Yes, everyday fear for millions is really an issue. Who asks that kind of
question? People are afraid. Think about every person who has a family member
in an Oregon college; think how they felt when they heard, "A mass shooting at
an Oregon college has led to 10 people's deaths".

The minimizing the impact, the "let's focus on heart disease not guns" are
ridiculous deflections, but hey, if you want to go down that path, lets do it.
The President suggested we compare gun violence to terrorism in his address on
this topic today.

[http://www.vox.com/2015/10/1/9437187/obama-guns-terrorism-
de...](http://www.vox.com/2015/10/1/9437187/obama-guns-terrorism-deaths)

In the US, there have been over 10k deaths, per year, by gun violence every
year since 2001. In that same amount of time, 2.6k deaths were caused by
terrorism.

So, let's stop fighting terrorism and start taking care of gun violence.

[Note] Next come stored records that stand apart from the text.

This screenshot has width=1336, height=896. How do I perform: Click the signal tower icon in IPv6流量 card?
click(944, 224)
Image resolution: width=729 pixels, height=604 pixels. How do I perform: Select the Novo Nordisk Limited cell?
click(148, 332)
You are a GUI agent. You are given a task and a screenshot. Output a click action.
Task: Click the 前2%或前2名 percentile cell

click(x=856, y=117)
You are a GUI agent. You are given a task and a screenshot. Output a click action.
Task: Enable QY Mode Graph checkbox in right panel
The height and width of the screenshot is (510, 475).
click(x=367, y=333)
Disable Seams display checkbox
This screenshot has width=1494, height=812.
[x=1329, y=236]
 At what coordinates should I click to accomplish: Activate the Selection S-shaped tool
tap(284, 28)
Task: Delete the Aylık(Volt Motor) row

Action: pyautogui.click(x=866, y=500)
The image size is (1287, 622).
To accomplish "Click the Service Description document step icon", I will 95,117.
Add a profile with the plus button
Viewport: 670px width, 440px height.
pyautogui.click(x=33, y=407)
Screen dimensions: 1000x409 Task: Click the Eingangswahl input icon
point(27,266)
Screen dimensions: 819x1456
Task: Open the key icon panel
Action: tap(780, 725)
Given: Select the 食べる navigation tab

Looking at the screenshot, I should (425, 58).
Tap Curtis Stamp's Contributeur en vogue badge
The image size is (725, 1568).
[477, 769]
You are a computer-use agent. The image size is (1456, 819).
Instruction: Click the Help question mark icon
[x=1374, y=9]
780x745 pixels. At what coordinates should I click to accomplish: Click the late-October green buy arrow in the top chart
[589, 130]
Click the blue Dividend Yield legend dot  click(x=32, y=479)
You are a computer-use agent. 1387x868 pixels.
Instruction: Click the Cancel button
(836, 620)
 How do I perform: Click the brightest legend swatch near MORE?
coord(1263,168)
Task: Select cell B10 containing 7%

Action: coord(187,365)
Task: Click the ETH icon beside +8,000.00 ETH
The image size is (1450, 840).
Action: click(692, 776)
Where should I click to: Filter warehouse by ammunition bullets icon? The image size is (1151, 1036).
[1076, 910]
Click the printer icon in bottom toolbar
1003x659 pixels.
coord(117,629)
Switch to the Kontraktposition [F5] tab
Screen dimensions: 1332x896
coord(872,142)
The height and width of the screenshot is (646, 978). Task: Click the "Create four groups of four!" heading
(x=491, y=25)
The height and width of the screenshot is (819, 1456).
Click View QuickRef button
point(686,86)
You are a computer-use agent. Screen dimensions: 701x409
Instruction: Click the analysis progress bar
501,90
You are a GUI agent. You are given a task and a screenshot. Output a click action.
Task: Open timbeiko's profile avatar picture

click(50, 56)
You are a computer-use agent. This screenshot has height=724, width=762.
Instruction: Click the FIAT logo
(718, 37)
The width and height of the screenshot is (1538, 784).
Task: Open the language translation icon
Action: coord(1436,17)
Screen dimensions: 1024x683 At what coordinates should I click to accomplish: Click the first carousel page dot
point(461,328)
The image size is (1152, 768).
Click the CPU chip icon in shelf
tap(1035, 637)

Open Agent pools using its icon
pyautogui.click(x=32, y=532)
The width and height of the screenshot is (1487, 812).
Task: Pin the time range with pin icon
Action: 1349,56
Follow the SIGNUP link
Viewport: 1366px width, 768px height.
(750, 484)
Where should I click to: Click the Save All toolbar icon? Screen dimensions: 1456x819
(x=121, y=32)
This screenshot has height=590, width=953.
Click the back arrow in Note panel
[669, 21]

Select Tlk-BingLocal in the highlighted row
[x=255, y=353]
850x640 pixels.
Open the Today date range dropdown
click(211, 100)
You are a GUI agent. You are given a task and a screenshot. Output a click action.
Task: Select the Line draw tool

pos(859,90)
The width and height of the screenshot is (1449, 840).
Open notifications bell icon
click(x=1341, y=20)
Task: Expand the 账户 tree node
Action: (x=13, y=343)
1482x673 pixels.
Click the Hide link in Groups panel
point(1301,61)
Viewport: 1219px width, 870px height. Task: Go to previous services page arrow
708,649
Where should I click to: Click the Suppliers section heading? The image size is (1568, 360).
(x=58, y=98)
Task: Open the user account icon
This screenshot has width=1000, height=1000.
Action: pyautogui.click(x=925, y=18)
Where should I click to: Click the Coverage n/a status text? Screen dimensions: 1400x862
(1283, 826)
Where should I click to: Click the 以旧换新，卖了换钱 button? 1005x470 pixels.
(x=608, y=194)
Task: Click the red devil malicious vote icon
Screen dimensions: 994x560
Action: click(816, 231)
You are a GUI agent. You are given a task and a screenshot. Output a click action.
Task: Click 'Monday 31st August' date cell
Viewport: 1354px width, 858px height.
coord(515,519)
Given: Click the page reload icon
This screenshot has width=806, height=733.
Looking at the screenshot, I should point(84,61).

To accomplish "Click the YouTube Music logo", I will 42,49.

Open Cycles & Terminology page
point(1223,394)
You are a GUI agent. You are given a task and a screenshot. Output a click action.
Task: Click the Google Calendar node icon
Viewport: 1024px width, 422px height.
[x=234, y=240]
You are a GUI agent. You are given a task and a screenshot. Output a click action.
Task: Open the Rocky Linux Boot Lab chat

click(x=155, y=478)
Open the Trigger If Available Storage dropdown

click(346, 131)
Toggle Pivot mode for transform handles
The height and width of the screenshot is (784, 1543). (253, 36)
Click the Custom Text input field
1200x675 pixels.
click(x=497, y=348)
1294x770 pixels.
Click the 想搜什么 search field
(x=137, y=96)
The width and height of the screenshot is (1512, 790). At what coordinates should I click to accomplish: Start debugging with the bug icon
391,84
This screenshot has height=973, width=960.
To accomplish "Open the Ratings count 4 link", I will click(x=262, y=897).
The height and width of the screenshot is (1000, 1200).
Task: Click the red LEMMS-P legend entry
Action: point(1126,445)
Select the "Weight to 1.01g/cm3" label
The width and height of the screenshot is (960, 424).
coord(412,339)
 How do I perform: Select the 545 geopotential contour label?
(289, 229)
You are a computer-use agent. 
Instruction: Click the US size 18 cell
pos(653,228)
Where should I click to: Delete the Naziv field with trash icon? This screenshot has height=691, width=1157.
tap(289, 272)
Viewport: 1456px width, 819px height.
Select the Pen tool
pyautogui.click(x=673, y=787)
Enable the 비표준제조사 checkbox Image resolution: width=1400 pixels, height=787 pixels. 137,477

It's
much scarier than terrorism, right? I mean, terrorism is much, much rarer than
gun violence. Why are people scared of it? If they are,"the solution is either
education, psychotherapy or both".

Even though they are rare, we don't ignore shark attacks. We try to prevent
them. We study why sharks sometimes attack people. Why don't we do that for
gun violence?

The right answer is to spend a little money on looking into why we have so
many mass shootings. We need to let the CDC study gun violence. Let's do some
research and see if there is something we can do.

It's time to stop shrugging our shoulders, like the article writer did, and
try something. Ignoring the problem isn't working.